Le Chant des sorcières tome 2
en piquant les côtes de Mathieu de son coude replié.
La bière que le panetier, grincheux, s'apprêtait à boire trembla dans son hanap. Sans répondre, il le porta à ses lèvres, sous le gloussement de deux fillettes qui, après les avoir attablés et servis, se faisaient des messes basses dans un recoin de porte.

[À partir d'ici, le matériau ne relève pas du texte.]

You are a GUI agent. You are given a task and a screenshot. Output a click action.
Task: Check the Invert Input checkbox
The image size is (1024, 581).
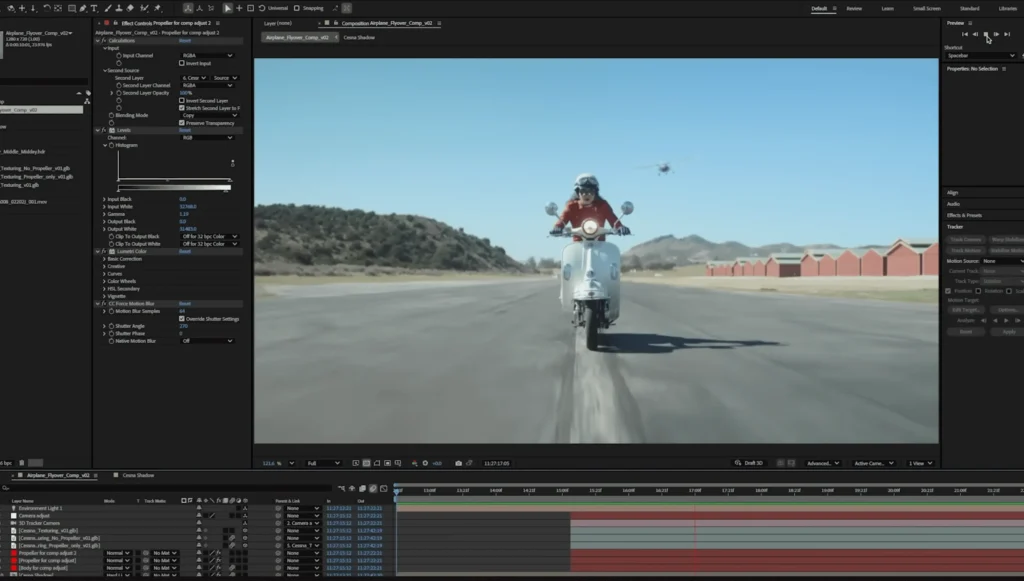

Sitôt la carriole garée près des communs, Philippine les avait cantonnés l'un et l'autre dans l'arrière-cuisine promettant de les venir chercher dès qu'Algonde aurait pris son précieux remède. L'instant d'après, elle entraînait Gersende à sa suite dans la vaste demeure. Mathieu n'avait d'autre choix que d'attendre pour s'expliquer de vive voix avec Algonde. Pour autant, en avait-il besoin ? Algonde avait porté un enfant. Le sien, lui avait dit Philippine. Le sien, avait approuvé Gersende. À moins que ce ne fût celui du baron… Il ne pouvait s'empêcher d'y penser. Car sinon, comment expliquer qu'Algonde ne lui ait rien dit. Certes, ils s'étaient quittés fâchés. Certes, il avait annulé leurs épousailles, mais tout de même… Un enfant. Ce n'était pas rien !
Pour la troisième fois consécutive, Janisse étira sa main boudinée et se resservit une pinte. Il avait soif. Et faim. Grossissant sa voix, il héla une des filles :
— N'avez-vous point entendu votre maîtresse ? Du bouillon de jambon. À volonté, a-t-elle dit. Faudra-t-il que je franchisse moi-même cette porte pour l'aller chercher ?

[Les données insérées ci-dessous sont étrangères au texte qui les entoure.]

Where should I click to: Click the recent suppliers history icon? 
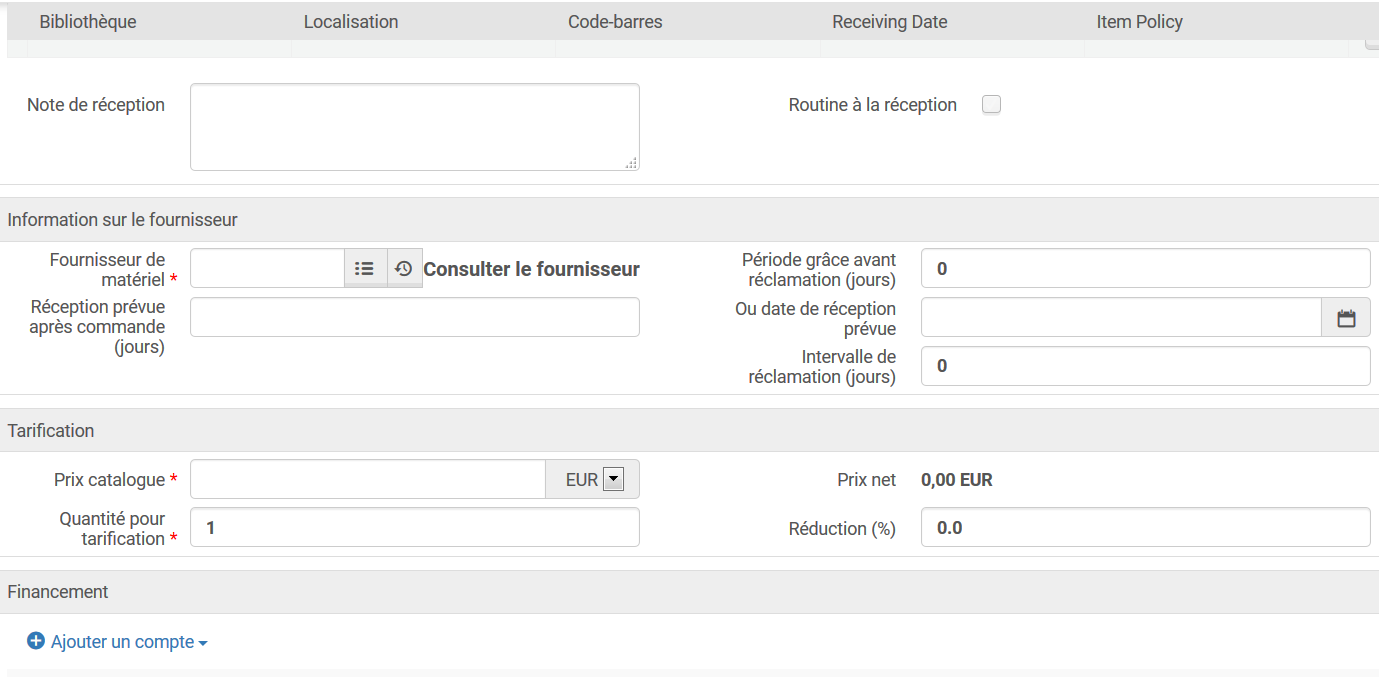pos(404,269)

À peine l'eurent-elles ouverte qu'un fumet de rôti voleta jusqu'à son nez. En connaisseur, il passa une langue gourmande sur ses lèvres.
— Cuissot de chevreuil en sauce aux airelles.

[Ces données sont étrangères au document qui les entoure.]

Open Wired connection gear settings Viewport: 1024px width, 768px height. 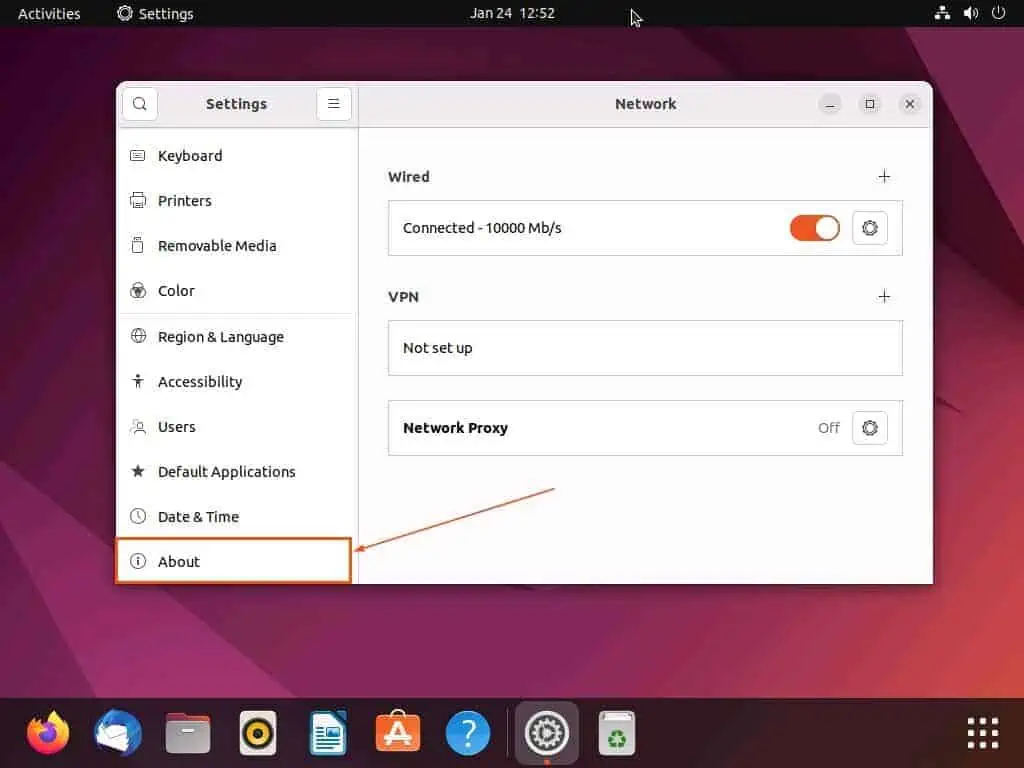[869, 228]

Fermant les yeux il huma plus encore.
— Pigeonneaux à la broche… Flambés à la mirabelle… Hummm… Quelques soufflés aussi… Une tourte aux champignons… Ma foi, je prendrais bien un peu de chaque… Pas toi ?
N'obtenant pas de réponse, il se tourna vers Mathieu perdu dans ses jalouses pensées et s'emporta avec son emphase coutumière.
— Alors quoi, vas-tu bouder longtemps encore ?
Mathieu lui accorda un regard en oblique.
— Je ne boude pas. Je réfléchis.
— Et à quoi donc morbleu ! Tu ne l'aimes plus, la bécaroïlle ?
— Il ne s'agit pas de cela maître Janisse…
— Et je voudrais bien voir moi qu'il s'agisse d'autre chose ! D'accord, elle est attrayante la Fanette, mais de toi à moi mon petit… c'est comme… comme… comme opposer une omelette à…
Il inspira de nouveau…
— … un pâté de truffes !
L'audace de la comparaison arracha un sourire à Mathieu.
— Là, tu vois… Ça ne se discute même pas ! Vous faites la paix, tu l'épouses et on s'occupe de la petiote…
Il fit claquer sa langue dans sa bouche.
— … Parce qu'il est pas question qu'on reste là ! Dans cette maison où on laisse mourir de faim les braves gens. Holà, vous entendez, vous autres ? beugla-t-il en direction de la porte, en se dressant sur ses phalanges.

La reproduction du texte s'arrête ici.